(Element and text location data)
_ _ _ _ _ _ _

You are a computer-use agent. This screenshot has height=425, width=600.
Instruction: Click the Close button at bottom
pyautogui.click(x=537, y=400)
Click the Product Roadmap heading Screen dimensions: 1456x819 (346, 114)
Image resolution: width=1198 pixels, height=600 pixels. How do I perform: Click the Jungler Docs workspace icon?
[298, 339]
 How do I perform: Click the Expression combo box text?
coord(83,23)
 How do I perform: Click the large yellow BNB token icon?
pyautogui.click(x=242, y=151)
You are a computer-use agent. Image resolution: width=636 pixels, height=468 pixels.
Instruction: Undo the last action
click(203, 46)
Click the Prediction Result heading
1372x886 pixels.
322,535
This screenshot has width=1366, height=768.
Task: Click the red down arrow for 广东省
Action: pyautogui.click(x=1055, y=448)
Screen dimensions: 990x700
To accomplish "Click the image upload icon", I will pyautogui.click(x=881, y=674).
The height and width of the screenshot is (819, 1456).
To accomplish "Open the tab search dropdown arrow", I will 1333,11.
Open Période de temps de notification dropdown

_ _ _ _ _ _ _

• AIM OF THE EXERCISE:
Copy all of the material above line by line, with nothing changed.

• ANSWER FOR THIS EXERCISE:
You are a computer-use agent. This screenshot has height=425, width=600.
Instruction: Click the Close button at bottom
pyautogui.click(x=537, y=400)
Click the Product Roadmap heading Screen dimensions: 1456x819 (346, 114)
Image resolution: width=1198 pixels, height=600 pixels. How do I perform: Click the Jungler Docs workspace icon?
[298, 339]
 How do I perform: Click the Expression combo box text?
coord(83,23)
 How do I perform: Click the large yellow BNB token icon?
pyautogui.click(x=242, y=151)
You are a computer-use agent. Image resolution: width=636 pixels, height=468 pixels.
Instruction: Undo the last action
click(203, 46)
Click the Prediction Result heading
1372x886 pixels.
322,535
This screenshot has width=1366, height=768.
Task: Click the red down arrow for 广东省
Action: pyautogui.click(x=1055, y=448)
Screen dimensions: 990x700
To accomplish "Click the image upload icon", I will pyautogui.click(x=881, y=674).
The height and width of the screenshot is (819, 1456).
To accomplish "Open the tab search dropdown arrow", I will 1333,11.
Open Période de temps de notification dropdown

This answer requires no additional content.